Because we are calculating statistics on transformed data, we should summarise the transformed data. Later in this section we will learn how to back-transform.

Estimating summaries of each group:

We can summarise within group means, and variances (or even 95% CI if we want etc) as we saw in the previous chapter. (Some of) these high-level summaries are presented in Figure 1 and calculated below:

petal_color MEAN VAR N
pink 0.366 0.627 57
white -0.445 0.768 50
color_visit_summaries <- SR_rils |>
  group_by(petal_color)|>
  summarise(MEAN = mean(log_visits),
            VAR        = var(log_visits),
            N                 = n())

Estimating summaries of differences:

We would also like to summarise the data jointly, including the variance, the difference in groups means, and a standardized summary of this difference:

  • The pooled variance: To both estimate the effect size as Cohen’s D, and estimate uncertainty we need to calculate the variance. But we have two groups, so we need something like “the average variance within each group.” The pooled variance, \(s^2_p\) – the variance in each group weighted by their degrees of freedom and divided by the total degrees of freedom is this average (see margin for hand calculation).

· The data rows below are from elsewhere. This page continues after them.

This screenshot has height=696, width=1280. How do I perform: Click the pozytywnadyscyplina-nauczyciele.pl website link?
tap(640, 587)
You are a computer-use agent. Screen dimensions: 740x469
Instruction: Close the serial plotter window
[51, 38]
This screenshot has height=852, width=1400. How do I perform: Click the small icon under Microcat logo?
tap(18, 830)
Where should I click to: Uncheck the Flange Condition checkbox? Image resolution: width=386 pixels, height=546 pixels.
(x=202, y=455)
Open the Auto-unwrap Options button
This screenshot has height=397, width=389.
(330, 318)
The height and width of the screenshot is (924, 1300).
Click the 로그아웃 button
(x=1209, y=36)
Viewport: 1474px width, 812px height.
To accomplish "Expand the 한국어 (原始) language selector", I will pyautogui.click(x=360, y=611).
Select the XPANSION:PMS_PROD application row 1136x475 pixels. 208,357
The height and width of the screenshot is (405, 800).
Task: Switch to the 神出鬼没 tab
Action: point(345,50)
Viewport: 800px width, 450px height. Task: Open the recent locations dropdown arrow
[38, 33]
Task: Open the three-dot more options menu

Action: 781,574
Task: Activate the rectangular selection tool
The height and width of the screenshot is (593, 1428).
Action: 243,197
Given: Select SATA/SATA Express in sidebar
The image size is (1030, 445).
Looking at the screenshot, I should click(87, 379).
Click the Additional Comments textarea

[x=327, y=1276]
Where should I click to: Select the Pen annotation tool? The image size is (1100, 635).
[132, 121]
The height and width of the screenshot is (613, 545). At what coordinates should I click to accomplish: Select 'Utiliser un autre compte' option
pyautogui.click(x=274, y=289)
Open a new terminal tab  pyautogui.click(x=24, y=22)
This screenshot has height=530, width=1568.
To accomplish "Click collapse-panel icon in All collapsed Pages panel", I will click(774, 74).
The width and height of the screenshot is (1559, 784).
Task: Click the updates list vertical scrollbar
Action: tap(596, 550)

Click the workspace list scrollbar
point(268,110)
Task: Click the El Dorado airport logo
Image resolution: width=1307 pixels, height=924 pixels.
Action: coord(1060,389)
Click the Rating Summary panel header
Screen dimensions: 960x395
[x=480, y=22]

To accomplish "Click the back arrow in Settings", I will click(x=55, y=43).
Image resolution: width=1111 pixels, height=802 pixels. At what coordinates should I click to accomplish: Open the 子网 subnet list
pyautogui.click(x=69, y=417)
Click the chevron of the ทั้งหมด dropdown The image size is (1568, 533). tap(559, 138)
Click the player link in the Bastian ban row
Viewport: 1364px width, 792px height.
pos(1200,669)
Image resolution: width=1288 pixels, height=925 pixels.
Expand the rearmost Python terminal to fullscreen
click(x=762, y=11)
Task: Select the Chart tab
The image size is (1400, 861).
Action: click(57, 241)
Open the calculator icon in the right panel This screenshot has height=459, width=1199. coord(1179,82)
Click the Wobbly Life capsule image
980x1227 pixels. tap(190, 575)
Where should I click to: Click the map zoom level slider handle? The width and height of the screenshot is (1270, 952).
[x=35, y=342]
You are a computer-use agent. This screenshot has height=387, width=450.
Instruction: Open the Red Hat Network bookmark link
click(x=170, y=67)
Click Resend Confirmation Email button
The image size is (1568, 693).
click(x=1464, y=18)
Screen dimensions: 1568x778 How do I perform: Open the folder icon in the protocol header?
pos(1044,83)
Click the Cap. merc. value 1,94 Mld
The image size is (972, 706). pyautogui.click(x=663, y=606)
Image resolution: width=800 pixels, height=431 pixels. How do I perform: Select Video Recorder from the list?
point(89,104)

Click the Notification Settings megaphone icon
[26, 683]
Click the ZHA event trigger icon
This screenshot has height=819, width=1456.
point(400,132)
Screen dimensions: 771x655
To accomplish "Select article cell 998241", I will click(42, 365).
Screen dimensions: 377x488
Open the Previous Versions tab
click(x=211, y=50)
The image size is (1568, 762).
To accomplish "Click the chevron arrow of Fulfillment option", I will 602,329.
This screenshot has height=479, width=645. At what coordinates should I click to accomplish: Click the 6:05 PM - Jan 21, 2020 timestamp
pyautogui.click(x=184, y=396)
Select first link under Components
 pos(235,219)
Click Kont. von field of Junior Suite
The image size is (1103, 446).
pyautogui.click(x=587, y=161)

\[ \begin{align} s^2_p &= \frac{df_1 \times s^2_1 + df_2 \times s^2_2}{df_1+df_2} \\ &= \frac{df_\text{pink} \times s^2_\text{pink} + df_\text{white} \times s^2_\text{white}}{df_\text{pink}+df_\text{white}} \\ &= \frac{(57-1)\times 0.627 + (50-1)\times 0.768}{(57-1)+(50-1)} \\ &= 0.693 \end{align} \]

  • The difference in means: To find this simply subtract one from the other: \(\text{mean}\_\text{diff}= 0.366 - (-0.455)= 0.811\).

  • Cohen’s D as the difference in means weighted by the pooled standard deviation. Cohen’s D \(=\frac{\text{mean diff}}{s_p}\) \(=\frac{0.811}{\sqrt{0.693}}\) \(= 0.974\). This is a large effect size!!!

We can calculate these global summaries from summaries of each petal color (above):

summary estimate
mean_diff 0.811
pooled_var 0.693
pooled_sd 0.832
cohens_D 0.975
color_visit_summaries|>
    summarise(mean_diff  = diff(MEAN) |> abs(), 
              pooled_var = sum((N-1)*(VAR)) / (sum(N)-2),
              pooled_sd  = sqrt(pooled_var),
              cohens_D   = mean_diff / pooled_sd)